» **WORK TO COMPLETE**
Express every line of the records below as a Markdown table with the columns Row and Line, numbering each line in order and leaving out blank lines.

» **Rows of pointing data**
_ _ _ _ _ _ _

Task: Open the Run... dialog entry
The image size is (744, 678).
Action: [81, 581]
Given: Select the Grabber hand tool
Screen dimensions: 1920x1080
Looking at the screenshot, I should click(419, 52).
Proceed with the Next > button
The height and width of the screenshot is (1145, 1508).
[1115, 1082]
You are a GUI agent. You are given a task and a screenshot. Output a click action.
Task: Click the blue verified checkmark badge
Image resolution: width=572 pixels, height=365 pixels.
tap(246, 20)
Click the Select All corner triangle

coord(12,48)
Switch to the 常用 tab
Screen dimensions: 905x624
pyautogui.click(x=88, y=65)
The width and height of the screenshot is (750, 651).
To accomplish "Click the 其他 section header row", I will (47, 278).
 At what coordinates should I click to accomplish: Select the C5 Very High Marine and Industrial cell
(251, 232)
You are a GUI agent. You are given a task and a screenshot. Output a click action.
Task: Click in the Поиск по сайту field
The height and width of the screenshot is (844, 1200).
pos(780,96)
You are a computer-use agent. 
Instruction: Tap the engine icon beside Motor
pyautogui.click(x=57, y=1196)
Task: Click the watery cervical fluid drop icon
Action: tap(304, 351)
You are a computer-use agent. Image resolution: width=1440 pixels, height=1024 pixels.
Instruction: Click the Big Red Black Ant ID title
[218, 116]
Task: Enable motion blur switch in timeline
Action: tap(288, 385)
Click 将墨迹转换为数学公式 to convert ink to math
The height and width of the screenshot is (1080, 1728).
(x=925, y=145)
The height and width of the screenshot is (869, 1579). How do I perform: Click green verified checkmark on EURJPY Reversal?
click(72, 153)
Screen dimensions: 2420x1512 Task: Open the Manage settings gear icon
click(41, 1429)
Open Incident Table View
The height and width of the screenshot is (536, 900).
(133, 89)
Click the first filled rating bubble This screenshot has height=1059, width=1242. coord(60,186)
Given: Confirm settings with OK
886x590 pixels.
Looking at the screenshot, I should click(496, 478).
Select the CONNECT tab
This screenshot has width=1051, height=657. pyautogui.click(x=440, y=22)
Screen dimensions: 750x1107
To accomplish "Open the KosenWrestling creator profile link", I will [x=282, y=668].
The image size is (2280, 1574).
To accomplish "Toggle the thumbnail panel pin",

_ _ _ _ _ _ _

» **EXERCISE SOLUTION**
| Row | Line |
|---|---|
| 1 | Task: Open the Run... dialog entry |
| 2 | The image size is (744, 678). |
| 3 | Action: [81, 581] |
| 4 | Given: Select the Grabber hand tool |
| 5 | Screen dimensions: 1920x1080 |
| 6 | Looking at the screenshot, I should click(419, 52). |
| 7 | Proceed with the Next > button |
| 8 | The height and width of the screenshot is (1145, 1508). |
| 9 | [1115, 1082] |
| 10 | You are a GUI agent. You are given a task and a screenshot. Output a click action. |
| 11 | Task: Click the blue verified checkmark badge |
| 12 | Image resolution: width=572 pixels, height=365 pixels. |
| 13 | tap(246, 20) |
| 14 | Click the Select All corner triangle |
| 15 | coord(12,48) |
| 16 | Switch to the 常用 tab |
| 17 | Screen dimensions: 905x624 |
| 18 | pyautogui.click(x=88, y=65) |
| 19 | The width and height of the screenshot is (750, 651). |
| 20 | To accomplish "Click the 其他 section header row", I will (47, 278). |
| 21 |  At what coordinates should I click to accomplish: Select the C5 Very High Marine and Industrial cell |
| 22 | (251, 232) |
| 23 | You are a GUI agent. You are given a task and a screenshot. Output a click action. |
| 24 | Task: Click in the Поиск по сайту field |
| 25 | The height and width of the screenshot is (844, 1200). |
| 26 | pos(780,96) |
| 27 | You are a computer-use agent.  |
| 28 | Instruction: Tap the engine icon beside Motor |
| 29 | pyautogui.click(x=57, y=1196) |
| 30 | Task: Click the watery cervical fluid drop icon |
| 31 | Action: tap(304, 351) |
| 32 | You are a computer-use agent. Image resolution: width=1440 pixels, height=1024 pixels. |
| 33 | Instruction: Click the Big Red Black Ant ID title |
| 34 | [218, 116] |
| 35 | Task: Enable motion blur switch in timeline |
| 36 | Action: tap(288, 385) |
| 37 | Click 将墨迹转换为数学公式 to convert ink to math |
| 38 | The height and width of the screenshot is (1080, 1728). |
| 39 | (x=925, y=145) |
| 40 | The height and width of the screenshot is (869, 1579). How do I perform: Click green verified checkmark on EURJPY Reversal? |
| 41 | click(72, 153) |
| 42 | Screen dimensions: 2420x1512 Task: Open the Manage settings gear icon |
| 43 | click(41, 1429) |
| 44 | Open Incident Table View |
| 45 | The height and width of the screenshot is (536, 900). |
| 46 | (133, 89) |
| 47 | Click the first filled rating bubble This screenshot has height=1059, width=1242. coord(60,186) |
| 48 | Given: Confirm settings with OK |
| 49 | 886x590 pixels. |
| 50 | Looking at the screenshot, I should click(496, 478). |
| 51 | Select the CONNECT tab |
| 52 | This screenshot has width=1051, height=657. pyautogui.click(x=440, y=22) |
| 53 | Screen dimensions: 750x1107 |
| 54 | To accomplish "Open the KosenWrestling creator profile link", I will [x=282, y=668]. |
| 55 | The image size is (2280, 1574). |
| 56 | To accomplish "Toggle the thumbnail panel pin", |